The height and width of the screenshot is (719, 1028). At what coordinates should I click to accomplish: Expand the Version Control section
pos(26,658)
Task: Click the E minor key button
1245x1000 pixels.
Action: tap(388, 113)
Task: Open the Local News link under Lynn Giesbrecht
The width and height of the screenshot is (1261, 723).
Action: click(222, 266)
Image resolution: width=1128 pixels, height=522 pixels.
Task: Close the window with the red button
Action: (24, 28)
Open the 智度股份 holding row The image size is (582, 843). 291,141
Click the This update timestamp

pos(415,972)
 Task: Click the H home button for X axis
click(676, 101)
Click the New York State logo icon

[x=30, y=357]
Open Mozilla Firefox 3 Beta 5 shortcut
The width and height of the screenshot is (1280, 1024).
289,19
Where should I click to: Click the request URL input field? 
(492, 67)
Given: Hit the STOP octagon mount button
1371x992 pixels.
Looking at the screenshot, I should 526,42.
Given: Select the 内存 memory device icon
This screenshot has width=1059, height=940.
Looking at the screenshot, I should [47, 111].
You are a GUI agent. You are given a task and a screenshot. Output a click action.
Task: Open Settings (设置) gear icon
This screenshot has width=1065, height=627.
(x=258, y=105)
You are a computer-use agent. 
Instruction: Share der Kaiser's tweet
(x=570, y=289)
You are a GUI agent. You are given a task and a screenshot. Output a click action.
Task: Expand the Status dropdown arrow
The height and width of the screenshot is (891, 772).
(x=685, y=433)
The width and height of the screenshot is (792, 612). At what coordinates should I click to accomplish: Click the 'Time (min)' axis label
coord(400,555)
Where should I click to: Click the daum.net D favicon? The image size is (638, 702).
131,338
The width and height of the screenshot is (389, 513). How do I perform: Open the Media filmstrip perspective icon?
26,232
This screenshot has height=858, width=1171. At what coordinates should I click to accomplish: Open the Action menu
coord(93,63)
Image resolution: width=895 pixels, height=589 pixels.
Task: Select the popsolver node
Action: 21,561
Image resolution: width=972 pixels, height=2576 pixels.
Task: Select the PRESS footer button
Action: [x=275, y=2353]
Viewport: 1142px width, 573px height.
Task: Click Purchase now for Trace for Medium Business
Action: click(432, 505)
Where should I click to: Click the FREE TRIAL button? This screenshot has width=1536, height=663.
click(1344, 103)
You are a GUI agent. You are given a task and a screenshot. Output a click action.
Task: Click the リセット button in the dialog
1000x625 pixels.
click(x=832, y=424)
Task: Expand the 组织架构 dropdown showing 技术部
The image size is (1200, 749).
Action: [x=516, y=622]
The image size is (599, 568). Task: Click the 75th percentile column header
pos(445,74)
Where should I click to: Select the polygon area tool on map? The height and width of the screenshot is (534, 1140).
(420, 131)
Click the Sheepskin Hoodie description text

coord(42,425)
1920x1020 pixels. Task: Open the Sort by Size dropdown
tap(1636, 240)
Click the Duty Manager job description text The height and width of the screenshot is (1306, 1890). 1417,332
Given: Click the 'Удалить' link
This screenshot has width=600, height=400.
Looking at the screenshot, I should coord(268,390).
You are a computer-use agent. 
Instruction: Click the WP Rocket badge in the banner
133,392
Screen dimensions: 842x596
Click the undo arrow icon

Exercise: Find the string "link" in the records, then copy each line where it occurs.

Exercise solution:
Task: Open the Local News link under Lynn Giesbrecht
Given: Click the 'Удалить' link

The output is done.